→ Travail demandé:
Pour chacune des affirmations suivantes, indiquez par oui ou par non si elle concorde avec l'extrait, puis citez mot pour mot le passage décisif. 1. Lawrence Newton est le fils de l'administrateur principal de la planète Amethi. 2. Newton est stationné sur Thallspring lorsqu'il médite son coup illégal. 3. Les multinationales emploient leurs vaisseaux spatiaux pour explorer de nouveaux mondes.
*** Extrait fourni ***
Énorme space-opera et planet-opera, « Dragon déchu » n’en finit pas de séduire. Après quatre éditions en grand format (Bragelonne 2003, 2012, 2009 et 2015) et deux éditions au Livre de Poche (2005, 2008), le voici dans une nouvelle édition chez Milady. Alors même que le lectorat, dit-on, se détourne de plus en plus du genre, cet épais roman continue et continuera sans doute longtemps à trouver des lecteurs.



Un milieu du vingt-quatrième siècle, sur la planète Amethi, un adolescent du nom de Lawrence Newton a déjà sa voie toute tracée. Fils de l’administrateur principal de la planète, en cours de terraformation, il voit s’ouvrir devant lui un avenir riche et passionnant. Mais il n’en a que pour l’espace, ce qui ne tombe pas au mieux : l’exploration des mondes lointains et l’établissement de nouvelles colonies appartiennent déjà au passé. Un fiasco économique, un jeu qui n’en vaut pas la chandelle. Il s’obstine, s’enfuit, abandonne derrière lui nom et richesse, et s’engage dans ce qui reste de flotte spatiale.

Ses rêves de gloire se heurtent vite au principe de réalité. Les multinationales qui disposent encore de vaisseaux spatiaux – sans doute la dernière génération – ne les utilisent plus que dans un but économique, au sens le plus sec du terme : le pillage pur et simple des colonies qu’elles ont autrefois créées. Lawrence Newton se bat pour grimper dans la hiérarchie, mais, simple perdant, il n’ira pas plus loin qu’au-delà de sa condition de sergent. De là à méditer, alors qu’il est stationné sur terre, dans le Queensland, un coup illégal et très personnel, il n’y a qu’un pas qu’il s’empresse de franchir. Un coup fumant, hasardeux, vénal, qui va le ramener à son corps défendant vers ses rêves d’exploration, d’universalité, et de gloire.

Le roman progresse sur deux trames temporelle distinctes. La première permet au lecteur de suivre les aventures de Newton à partir du moment où, depuis le Queensland, il s’embarque vers la planète Thallspring, colonie sur laquelle il s’est déjà rendue quelques années auparavant, et le seconde qui débute tout juste vingt ans plut tôt, alors que Newton était encore adolescent. Une manière pour l’auteur d’expliquer la manière dont s’est construit, au fil de ses chances et de ses malchances, un personnage complexe et finalement très humain.

On connait l’habileté dont fait preuve Peter F. Hamilton pour nourrir ses intrigues avec des éléments de genres divers : du space-opéra, du planet-opera, du thriller, de l’investigation policière, de l’action militaire, du complot, de la résistance, des combats spatiaux, des structures interstellaires gigantesques, des biotransformations, du cyberpunk. Sans compter les légendes éducatives narrées par une institutrice aux enfants – mais ces histoires parallèles sont-elles véritablement parallèles ? – ainsi qu’un aspect de roman initiatique et une pointe de romance. Fusion de genres, mais tous intégrés dans un grand roman d’aventures, un roman foisonnant dans lequel tous ces ingrédients viennent s’emboîter de manière homogène.
*** Données sources ***
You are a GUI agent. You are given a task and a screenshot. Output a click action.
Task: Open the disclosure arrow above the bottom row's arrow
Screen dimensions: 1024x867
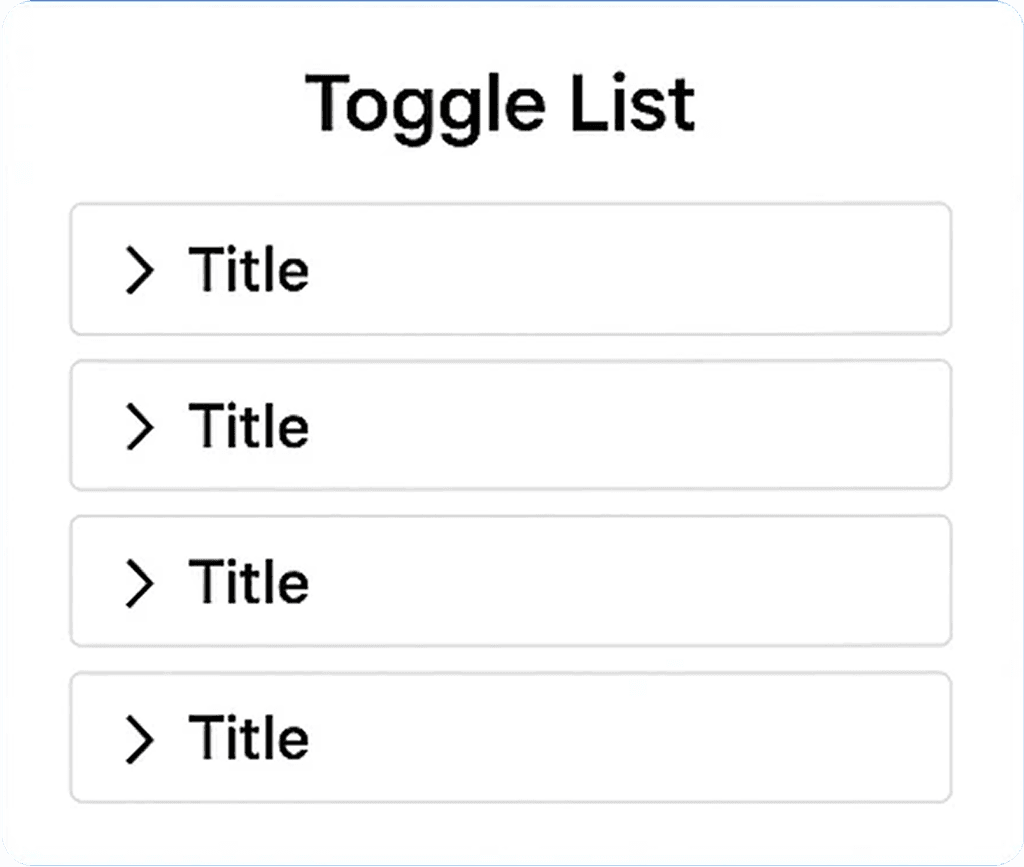(x=140, y=583)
***
→ Résultat obtenu:
1. Oui : « sur la planète Amethi, un adolescent du nom de Lawrence Newton » ; « Fils de l’administrateur principal de la planète »
2. Non : « alors qu’il est stationné sur terre, dans le Queensland »
3. Non : « ne les utilisent plus que dans un but économique, au sens le plus sec du terme : le pillage pur et simple des colonies qu’elles ont autrefois créées »